Every entry must appear in the answer exactly as it does here.

-- Extracted entries follows --

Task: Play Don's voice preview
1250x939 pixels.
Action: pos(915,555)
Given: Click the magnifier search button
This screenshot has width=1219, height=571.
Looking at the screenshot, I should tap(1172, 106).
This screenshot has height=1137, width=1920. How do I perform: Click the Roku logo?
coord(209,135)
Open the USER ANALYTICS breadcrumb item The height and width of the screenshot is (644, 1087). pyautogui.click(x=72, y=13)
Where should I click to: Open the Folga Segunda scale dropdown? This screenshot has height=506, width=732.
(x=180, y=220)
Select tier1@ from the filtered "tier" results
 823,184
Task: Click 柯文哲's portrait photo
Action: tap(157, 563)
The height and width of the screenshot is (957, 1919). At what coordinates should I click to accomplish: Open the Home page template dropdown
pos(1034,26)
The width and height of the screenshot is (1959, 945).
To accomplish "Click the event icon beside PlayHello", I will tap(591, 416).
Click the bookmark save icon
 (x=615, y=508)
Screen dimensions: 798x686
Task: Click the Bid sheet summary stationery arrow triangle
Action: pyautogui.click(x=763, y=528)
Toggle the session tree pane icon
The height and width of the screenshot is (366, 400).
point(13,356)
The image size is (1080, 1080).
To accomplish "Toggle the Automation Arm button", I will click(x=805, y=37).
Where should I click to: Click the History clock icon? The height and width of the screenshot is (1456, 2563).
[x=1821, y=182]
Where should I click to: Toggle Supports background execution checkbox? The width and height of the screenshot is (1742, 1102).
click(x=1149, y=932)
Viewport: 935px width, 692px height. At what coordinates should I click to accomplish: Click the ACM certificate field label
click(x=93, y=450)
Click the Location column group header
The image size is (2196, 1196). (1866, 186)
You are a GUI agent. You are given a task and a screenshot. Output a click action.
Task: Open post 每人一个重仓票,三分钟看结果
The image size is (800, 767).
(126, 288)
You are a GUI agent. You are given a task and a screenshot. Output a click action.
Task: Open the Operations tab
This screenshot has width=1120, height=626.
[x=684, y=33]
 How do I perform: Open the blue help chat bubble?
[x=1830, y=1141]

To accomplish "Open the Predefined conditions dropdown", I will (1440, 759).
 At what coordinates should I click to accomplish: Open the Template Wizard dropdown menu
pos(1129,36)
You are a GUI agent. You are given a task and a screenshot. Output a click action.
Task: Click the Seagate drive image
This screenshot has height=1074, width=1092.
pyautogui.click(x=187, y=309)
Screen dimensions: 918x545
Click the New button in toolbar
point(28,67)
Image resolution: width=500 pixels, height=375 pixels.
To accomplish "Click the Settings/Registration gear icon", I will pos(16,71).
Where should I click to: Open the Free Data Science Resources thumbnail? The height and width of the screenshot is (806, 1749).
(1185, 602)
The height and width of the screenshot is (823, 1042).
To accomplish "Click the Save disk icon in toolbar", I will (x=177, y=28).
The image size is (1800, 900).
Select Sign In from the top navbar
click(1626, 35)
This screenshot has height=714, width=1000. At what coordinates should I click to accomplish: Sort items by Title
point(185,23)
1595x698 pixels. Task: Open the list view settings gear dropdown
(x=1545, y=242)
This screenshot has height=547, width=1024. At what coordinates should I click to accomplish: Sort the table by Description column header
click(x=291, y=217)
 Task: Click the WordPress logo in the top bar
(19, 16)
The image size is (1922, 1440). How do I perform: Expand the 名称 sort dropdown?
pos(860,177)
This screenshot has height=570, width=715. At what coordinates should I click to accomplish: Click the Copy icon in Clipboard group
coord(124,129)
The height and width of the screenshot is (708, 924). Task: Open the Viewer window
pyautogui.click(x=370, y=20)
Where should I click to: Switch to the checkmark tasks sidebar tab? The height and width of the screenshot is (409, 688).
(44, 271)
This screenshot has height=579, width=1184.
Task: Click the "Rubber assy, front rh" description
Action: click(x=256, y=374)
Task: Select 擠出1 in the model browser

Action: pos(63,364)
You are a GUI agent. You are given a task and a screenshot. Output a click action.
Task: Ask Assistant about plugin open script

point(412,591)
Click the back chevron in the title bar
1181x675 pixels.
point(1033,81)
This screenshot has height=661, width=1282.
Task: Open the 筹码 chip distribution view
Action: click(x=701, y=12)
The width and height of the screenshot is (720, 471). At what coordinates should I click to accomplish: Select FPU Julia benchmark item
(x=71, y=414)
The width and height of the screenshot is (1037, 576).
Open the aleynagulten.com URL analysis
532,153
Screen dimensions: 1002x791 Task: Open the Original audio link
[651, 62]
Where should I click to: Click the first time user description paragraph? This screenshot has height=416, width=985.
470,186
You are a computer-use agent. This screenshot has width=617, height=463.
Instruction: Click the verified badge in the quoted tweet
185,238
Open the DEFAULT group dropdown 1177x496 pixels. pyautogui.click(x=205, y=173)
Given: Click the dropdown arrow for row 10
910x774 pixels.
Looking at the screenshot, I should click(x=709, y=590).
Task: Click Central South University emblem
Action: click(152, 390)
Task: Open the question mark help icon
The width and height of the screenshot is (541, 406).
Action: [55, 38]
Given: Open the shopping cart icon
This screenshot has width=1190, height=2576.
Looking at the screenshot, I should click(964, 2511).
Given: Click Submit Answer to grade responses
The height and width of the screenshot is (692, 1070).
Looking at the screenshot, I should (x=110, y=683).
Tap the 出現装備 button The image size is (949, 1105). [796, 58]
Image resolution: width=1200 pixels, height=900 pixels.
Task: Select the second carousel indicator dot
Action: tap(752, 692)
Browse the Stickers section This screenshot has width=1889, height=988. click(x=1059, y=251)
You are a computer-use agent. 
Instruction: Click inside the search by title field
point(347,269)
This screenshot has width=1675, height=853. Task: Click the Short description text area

-- Extracted entries concluded --

• [Exercise answer]
Task: Play Don's voice preview
1250x939 pixels.
Action: pos(915,555)
Given: Click the magnifier search button
This screenshot has width=1219, height=571.
Looking at the screenshot, I should tap(1172, 106).
This screenshot has height=1137, width=1920. How do I perform: Click the Roku logo?
coord(209,135)
Open the USER ANALYTICS breadcrumb item The height and width of the screenshot is (644, 1087). pyautogui.click(x=72, y=13)
Where should I click to: Open the Folga Segunda scale dropdown? This screenshot has height=506, width=732.
(x=180, y=220)
Select tier1@ from the filtered "tier" results
 823,184
Task: Click 柯文哲's portrait photo
Action: tap(157, 563)
The height and width of the screenshot is (957, 1919). At what coordinates should I click to accomplish: Open the Home page template dropdown
pos(1034,26)
The width and height of the screenshot is (1959, 945).
To accomplish "Click the event icon beside PlayHello", I will tap(591, 416).
Click the bookmark save icon
 (x=615, y=508)
Screen dimensions: 798x686
Task: Click the Bid sheet summary stationery arrow triangle
Action: pyautogui.click(x=763, y=528)
Toggle the session tree pane icon
The height and width of the screenshot is (366, 400).
point(13,356)
The image size is (1080, 1080).
To accomplish "Toggle the Automation Arm button", I will click(x=805, y=37).
Where should I click to: Click the History clock icon? The height and width of the screenshot is (1456, 2563).
[x=1821, y=182]
Where should I click to: Toggle Supports background execution checkbox? The width and height of the screenshot is (1742, 1102).
click(x=1149, y=932)
Viewport: 935px width, 692px height. At what coordinates should I click to accomplish: Click the ACM certificate field label
click(x=93, y=450)
Click the Location column group header
The image size is (2196, 1196). (1866, 186)
You are a GUI agent. You are given a task and a screenshot. Output a click action.
Task: Open post 每人一个重仓票,三分钟看结果
The image size is (800, 767).
(126, 288)
You are a GUI agent. You are given a task and a screenshot. Output a click action.
Task: Open the Operations tab
This screenshot has width=1120, height=626.
[x=684, y=33]
 How do I perform: Open the blue help chat bubble?
[x=1830, y=1141]

To accomplish "Open the Predefined conditions dropdown", I will (1440, 759).
 At what coordinates should I click to accomplish: Open the Template Wizard dropdown menu
pos(1129,36)
You are a GUI agent. You are given a task and a screenshot. Output a click action.
Task: Click the Seagate drive image
This screenshot has height=1074, width=1092.
pyautogui.click(x=187, y=309)
Screen dimensions: 918x545
Click the New button in toolbar
point(28,67)
Image resolution: width=500 pixels, height=375 pixels.
To accomplish "Click the Settings/Registration gear icon", I will pos(16,71).
Where should I click to: Open the Free Data Science Resources thumbnail? The height and width of the screenshot is (806, 1749).
(1185, 602)
The height and width of the screenshot is (823, 1042).
To accomplish "Click the Save disk icon in toolbar", I will (x=177, y=28).
The image size is (1800, 900).
Select Sign In from the top navbar
click(1626, 35)
This screenshot has height=714, width=1000. At what coordinates should I click to accomplish: Sort items by Title
point(185,23)
1595x698 pixels. Task: Open the list view settings gear dropdown
(x=1545, y=242)
This screenshot has height=547, width=1024. At what coordinates should I click to accomplish: Sort the table by Description column header
click(x=291, y=217)
 Task: Click the WordPress logo in the top bar
(19, 16)
The image size is (1922, 1440). How do I perform: Expand the 名称 sort dropdown?
pos(860,177)
This screenshot has height=570, width=715. At what coordinates should I click to accomplish: Click the Copy icon in Clipboard group
coord(124,129)
The height and width of the screenshot is (708, 924). Task: Open the Viewer window
pyautogui.click(x=370, y=20)
Where should I click to: Switch to the checkmark tasks sidebar tab? The height and width of the screenshot is (409, 688).
(44, 271)
This screenshot has height=579, width=1184.
Task: Click the "Rubber assy, front rh" description
Action: click(x=256, y=374)
Task: Select 擠出1 in the model browser

Action: pos(63,364)
You are a GUI agent. You are given a task and a screenshot. Output a click action.
Task: Ask Assistant about plugin open script

point(412,591)
Click the back chevron in the title bar
1181x675 pixels.
point(1033,81)
This screenshot has height=661, width=1282.
Task: Open the 筹码 chip distribution view
Action: click(x=701, y=12)
The width and height of the screenshot is (720, 471). At what coordinates should I click to accomplish: Select FPU Julia benchmark item
(x=71, y=414)
The width and height of the screenshot is (1037, 576).
Open the aleynagulten.com URL analysis
532,153
Screen dimensions: 1002x791 Task: Open the Original audio link
[651, 62]
Where should I click to: Click the first time user description paragraph? This screenshot has height=416, width=985.
470,186
You are a computer-use agent. This screenshot has width=617, height=463.
Instruction: Click the verified badge in the quoted tweet
185,238
Open the DEFAULT group dropdown 1177x496 pixels. pyautogui.click(x=205, y=173)
Given: Click the dropdown arrow for row 10
910x774 pixels.
Looking at the screenshot, I should click(x=709, y=590).
Task: Click Central South University emblem
Action: click(152, 390)
Task: Open the question mark help icon
The width and height of the screenshot is (541, 406).
Action: [55, 38]
Given: Open the shopping cart icon
This screenshot has width=1190, height=2576.
Looking at the screenshot, I should click(964, 2511).
Given: Click Submit Answer to grade responses
The height and width of the screenshot is (692, 1070).
Looking at the screenshot, I should (x=110, y=683).
Tap the 出現装備 button The image size is (949, 1105). [796, 58]
Image resolution: width=1200 pixels, height=900 pixels.
Task: Select the second carousel indicator dot
Action: tap(752, 692)
Browse the Stickers section This screenshot has width=1889, height=988. click(x=1059, y=251)
You are a computer-use agent. 
Instruction: Click inside the search by title field
point(347,269)
This screenshot has width=1675, height=853. Task: Click the Short description text area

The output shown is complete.